Introduction and a Disclaimer

MATE is the continuation of the GNOME 2 desktop environment. The GNOME developers completely revamped it with GNOME 3 - to sum up the changes, it was designed with every type of machine, from standard computer to 2-in-1s to touchpads etc. in mind and thus sports a more MacOS esque interface instead of the traditional Windows UI and with significantly reduced customization while taking more resources. Needless to say, this jarred a lot of users. One of these users forked the GNOME 2 codebase and continued to work on it, creating the MATE desktop. Over time, it became more popular for the purpose of a more standard UI compared to what GNOME 3 is, as well as restoring many controversial removements that mainline GNOME made.

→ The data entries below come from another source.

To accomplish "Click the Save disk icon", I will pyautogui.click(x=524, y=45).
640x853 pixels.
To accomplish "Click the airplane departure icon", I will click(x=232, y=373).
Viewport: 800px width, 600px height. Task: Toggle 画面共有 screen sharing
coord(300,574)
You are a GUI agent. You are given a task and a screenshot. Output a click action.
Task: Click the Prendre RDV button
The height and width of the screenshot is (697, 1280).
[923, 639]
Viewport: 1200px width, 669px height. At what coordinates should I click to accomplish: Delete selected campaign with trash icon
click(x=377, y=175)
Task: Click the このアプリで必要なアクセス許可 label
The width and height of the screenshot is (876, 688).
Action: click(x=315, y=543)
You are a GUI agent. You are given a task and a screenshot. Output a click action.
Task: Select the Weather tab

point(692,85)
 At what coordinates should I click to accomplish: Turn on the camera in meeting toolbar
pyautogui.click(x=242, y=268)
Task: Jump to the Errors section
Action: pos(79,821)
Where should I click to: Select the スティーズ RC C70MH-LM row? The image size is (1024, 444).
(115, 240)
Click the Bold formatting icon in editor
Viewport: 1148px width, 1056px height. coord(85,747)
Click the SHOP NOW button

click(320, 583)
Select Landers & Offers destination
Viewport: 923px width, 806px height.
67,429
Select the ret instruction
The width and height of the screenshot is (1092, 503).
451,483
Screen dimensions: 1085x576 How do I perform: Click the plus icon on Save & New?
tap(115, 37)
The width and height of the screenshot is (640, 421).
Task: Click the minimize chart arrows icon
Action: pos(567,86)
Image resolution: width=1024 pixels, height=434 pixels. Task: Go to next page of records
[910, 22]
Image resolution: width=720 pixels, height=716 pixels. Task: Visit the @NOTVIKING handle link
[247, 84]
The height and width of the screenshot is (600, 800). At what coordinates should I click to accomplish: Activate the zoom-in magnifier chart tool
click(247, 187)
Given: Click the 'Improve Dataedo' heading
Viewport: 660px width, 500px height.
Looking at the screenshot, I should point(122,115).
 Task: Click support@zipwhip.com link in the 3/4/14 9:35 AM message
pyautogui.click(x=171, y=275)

Truth be told, while I am usually a curious enough person I wrote MATE off for the longest time. I just thought of its as a DE for whiny boomers who didn't like the changes of GNOME and GTK 3 and that it was just an inferior XFCE. That changed quite quickly when I used... well not it, but GNOME 2 on Ubuntu 14.04. I was honestly quite impressed with what I saw - it seemed clean and easy to use enough. Granted, however, it did look too dated and it wasn't the most intuitive way around things at all. It may have been a nice competitor with Windows 7, but imo definitely not with Windows 10, the aesthetic difference would make Ubuntu look like an actual boomer's OS compared to it. With that, I desired to try MATE out and see if it was really as good... and it turned out it was better! MATE really has been a nice experience thus far and thus I chose to write about it.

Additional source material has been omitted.